(606c) Single-Ion Conducting Crosslinked Polymer Composite Gel Electrolytes

Electrochemical energy storage devices are increasingly desired for the electrification of transportation and utilization of renewably generated power. Safety and performance of batteries is strongly dictated by the performance of the electrolyte. Polymer electrolytes offer advantages over liquid and inorganic solid-state electrolytes, as they can be non-leakable and non-volatile, yet flexible. Single-ion conducting electrolytes that eliminate ion concentration gradients can offer further advantages: greater electrochemical stability allowing for higher voltage cells, lower interfacial impedance, and higher theoretical charge/discharge rates. Unfortunately, the relatively low ionic conductivity of single-ion conducting polymer electrolytes has hampered their use thus far.

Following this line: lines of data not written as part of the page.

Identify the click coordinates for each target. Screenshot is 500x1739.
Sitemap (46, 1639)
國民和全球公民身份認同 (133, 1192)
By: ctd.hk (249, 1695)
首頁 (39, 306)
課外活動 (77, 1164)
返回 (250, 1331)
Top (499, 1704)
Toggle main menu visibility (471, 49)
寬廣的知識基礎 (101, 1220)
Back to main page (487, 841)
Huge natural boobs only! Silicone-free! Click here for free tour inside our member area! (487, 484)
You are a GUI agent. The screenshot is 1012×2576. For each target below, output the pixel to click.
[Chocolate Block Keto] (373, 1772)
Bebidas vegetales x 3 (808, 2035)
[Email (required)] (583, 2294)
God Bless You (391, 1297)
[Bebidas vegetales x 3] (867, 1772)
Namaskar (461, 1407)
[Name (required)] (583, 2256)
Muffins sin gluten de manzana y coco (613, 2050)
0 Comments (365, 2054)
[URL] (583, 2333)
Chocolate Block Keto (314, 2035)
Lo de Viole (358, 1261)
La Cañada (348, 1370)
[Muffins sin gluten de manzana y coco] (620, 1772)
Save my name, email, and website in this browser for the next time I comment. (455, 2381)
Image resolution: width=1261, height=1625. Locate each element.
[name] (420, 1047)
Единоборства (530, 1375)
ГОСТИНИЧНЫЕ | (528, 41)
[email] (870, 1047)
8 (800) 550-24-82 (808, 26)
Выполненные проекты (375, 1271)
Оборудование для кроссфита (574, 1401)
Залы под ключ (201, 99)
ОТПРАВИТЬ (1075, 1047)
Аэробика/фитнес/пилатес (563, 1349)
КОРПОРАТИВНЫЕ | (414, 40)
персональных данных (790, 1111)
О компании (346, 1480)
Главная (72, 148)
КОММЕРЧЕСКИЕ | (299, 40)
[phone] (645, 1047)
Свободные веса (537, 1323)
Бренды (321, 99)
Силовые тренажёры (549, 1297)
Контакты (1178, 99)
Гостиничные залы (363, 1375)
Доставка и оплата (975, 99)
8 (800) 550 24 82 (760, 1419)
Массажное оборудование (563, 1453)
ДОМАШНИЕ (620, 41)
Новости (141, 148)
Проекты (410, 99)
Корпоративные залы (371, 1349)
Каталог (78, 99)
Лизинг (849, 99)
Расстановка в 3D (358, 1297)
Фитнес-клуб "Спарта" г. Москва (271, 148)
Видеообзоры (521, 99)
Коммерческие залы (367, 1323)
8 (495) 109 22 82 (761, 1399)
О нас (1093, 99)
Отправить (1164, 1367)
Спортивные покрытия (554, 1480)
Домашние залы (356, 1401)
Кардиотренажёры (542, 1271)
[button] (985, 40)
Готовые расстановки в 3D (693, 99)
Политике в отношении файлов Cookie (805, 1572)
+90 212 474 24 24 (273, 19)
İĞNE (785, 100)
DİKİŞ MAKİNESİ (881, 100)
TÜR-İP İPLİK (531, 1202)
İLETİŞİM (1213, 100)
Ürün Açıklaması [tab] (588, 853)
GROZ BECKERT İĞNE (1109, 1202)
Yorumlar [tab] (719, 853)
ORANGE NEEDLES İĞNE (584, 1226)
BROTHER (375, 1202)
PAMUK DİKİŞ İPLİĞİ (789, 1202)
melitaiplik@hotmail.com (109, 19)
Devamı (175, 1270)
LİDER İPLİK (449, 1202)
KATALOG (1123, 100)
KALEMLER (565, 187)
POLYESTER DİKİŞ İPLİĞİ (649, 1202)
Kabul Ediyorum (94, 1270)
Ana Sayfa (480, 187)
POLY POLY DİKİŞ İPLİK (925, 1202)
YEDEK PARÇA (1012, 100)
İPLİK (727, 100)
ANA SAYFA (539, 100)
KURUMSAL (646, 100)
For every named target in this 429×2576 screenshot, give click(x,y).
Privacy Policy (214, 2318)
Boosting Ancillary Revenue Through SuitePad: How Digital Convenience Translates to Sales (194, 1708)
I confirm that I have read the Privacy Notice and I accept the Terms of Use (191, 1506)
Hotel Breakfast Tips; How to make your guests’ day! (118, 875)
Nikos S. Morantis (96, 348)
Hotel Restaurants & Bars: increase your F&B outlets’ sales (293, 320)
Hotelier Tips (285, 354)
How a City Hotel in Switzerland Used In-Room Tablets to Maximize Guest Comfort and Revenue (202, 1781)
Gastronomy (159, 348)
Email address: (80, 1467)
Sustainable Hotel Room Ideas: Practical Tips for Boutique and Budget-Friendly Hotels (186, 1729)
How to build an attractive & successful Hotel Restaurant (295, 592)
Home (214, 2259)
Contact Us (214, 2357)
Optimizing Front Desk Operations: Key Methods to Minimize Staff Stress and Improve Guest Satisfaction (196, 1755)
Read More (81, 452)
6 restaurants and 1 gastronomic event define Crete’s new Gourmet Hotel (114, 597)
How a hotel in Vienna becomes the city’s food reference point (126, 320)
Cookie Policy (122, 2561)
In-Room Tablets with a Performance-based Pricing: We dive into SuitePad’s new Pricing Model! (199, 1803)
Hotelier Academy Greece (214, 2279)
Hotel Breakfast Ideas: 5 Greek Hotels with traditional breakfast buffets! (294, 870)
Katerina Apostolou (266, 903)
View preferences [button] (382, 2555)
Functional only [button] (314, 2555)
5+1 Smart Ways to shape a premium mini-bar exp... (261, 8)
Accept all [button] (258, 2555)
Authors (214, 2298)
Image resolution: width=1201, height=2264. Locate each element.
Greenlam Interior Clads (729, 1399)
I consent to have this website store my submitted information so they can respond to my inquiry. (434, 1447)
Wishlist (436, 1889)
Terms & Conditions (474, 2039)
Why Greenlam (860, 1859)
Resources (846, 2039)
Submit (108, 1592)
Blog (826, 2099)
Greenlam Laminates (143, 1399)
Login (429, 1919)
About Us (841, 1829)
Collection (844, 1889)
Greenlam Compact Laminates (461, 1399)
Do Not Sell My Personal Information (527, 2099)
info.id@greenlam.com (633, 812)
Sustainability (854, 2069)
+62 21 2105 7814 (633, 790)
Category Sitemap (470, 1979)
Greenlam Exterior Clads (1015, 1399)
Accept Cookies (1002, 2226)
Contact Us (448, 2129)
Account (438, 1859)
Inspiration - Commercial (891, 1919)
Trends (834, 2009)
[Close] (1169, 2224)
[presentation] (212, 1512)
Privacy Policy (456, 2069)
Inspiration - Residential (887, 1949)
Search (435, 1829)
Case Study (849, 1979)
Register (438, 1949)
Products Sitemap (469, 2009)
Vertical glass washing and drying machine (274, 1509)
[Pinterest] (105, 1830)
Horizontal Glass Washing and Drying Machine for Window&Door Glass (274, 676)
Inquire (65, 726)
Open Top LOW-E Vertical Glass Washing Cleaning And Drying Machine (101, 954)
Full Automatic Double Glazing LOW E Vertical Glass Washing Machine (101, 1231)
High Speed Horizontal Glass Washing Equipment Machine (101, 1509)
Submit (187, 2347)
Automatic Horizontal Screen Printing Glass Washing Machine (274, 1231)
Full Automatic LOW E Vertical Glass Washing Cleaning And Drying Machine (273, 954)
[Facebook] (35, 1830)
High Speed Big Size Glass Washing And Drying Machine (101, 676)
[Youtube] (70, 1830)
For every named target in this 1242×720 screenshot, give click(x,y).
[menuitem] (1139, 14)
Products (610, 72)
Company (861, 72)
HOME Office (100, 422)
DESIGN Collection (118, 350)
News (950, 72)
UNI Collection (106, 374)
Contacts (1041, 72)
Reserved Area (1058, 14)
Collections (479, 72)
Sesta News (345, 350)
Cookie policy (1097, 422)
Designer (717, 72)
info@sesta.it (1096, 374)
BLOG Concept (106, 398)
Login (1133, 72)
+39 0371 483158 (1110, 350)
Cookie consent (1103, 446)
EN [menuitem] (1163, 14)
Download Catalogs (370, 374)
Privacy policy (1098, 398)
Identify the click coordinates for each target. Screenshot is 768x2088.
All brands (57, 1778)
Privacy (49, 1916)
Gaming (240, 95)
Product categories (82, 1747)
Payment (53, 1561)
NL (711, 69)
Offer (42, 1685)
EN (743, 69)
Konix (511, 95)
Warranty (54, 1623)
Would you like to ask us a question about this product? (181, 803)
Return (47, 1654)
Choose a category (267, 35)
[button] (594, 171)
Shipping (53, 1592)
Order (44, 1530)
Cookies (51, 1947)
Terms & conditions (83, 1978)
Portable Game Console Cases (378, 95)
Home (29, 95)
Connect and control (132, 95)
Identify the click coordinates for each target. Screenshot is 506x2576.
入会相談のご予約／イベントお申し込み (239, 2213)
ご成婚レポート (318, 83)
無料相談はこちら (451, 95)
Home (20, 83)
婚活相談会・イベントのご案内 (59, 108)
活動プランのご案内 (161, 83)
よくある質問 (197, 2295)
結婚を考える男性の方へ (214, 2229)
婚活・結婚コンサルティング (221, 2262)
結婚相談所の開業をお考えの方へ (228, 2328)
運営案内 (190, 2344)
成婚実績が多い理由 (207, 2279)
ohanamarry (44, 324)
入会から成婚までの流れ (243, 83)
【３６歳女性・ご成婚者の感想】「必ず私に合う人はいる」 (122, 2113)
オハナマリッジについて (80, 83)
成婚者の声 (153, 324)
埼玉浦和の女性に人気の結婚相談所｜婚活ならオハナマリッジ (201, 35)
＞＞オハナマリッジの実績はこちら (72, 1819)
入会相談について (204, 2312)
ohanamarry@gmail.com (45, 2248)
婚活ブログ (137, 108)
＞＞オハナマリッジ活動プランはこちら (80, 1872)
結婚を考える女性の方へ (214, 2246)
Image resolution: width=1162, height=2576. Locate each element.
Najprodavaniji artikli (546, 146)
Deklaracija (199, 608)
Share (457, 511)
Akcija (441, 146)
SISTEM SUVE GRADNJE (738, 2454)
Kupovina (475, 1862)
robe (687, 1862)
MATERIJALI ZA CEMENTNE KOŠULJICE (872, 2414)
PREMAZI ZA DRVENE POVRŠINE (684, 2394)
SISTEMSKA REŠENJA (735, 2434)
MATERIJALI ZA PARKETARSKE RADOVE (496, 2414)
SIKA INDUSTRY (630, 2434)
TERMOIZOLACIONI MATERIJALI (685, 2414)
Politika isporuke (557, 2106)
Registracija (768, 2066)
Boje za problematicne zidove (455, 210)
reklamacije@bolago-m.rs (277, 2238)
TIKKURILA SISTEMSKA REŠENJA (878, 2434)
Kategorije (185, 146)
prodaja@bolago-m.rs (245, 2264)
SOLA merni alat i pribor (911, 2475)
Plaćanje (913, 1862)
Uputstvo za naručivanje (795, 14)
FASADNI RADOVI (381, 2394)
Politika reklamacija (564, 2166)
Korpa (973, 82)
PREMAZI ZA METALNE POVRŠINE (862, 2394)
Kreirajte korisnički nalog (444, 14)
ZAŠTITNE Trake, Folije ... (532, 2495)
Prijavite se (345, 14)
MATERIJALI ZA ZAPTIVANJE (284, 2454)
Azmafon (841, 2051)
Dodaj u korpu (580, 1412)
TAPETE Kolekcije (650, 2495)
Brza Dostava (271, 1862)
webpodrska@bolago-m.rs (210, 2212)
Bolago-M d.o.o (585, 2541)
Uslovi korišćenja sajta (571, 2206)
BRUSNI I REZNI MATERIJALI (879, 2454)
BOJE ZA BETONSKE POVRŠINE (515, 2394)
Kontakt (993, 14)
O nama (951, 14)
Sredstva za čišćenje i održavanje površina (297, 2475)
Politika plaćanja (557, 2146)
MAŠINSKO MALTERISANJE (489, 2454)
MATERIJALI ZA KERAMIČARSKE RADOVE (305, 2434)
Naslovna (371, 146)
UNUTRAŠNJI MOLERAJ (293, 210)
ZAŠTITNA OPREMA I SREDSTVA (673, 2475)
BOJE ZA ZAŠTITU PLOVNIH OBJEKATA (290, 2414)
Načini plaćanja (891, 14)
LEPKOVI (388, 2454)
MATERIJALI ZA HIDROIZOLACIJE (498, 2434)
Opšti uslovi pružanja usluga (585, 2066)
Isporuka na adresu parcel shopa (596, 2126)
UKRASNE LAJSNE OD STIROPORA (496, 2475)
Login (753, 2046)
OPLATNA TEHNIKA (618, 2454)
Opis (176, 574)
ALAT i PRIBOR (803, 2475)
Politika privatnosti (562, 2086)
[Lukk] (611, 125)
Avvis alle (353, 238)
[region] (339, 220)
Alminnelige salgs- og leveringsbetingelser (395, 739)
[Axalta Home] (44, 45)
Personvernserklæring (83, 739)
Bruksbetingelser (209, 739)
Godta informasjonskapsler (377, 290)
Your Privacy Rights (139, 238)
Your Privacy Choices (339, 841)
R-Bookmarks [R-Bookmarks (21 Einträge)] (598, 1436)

This talk will highlight our recent efforts to understand ion transport in single-ion conducting crosslinked polymer gel composite electrolytes. Crosslinked, single-ion conducting lithium polymer composite electrolytes are created by polymerizing difunctional macromonomers and ionic monomers when mixed with lithium conducting glass ceramic particles. Various chemistries of polymer chains (macromonomers) are used, and the material properties of the composite gel electrolytes are investigated after swelling the networks in various solvents. It is found via Raman spectroscopy that the presence of the ceramic particles strongly influences the association state of the tethered anions within the crosslinked network. The ceramic particles also strongly influence the mechanical properties and the ionic conductivity of the polymer gel electrolytes. A significant enhancement in ionic conductivity is observed for certain polymer-solvent-particle combinations. The complexity of the polymer-solvent-anion-particle interactions in affecting ionic conductivity of the composite gels will be discussed.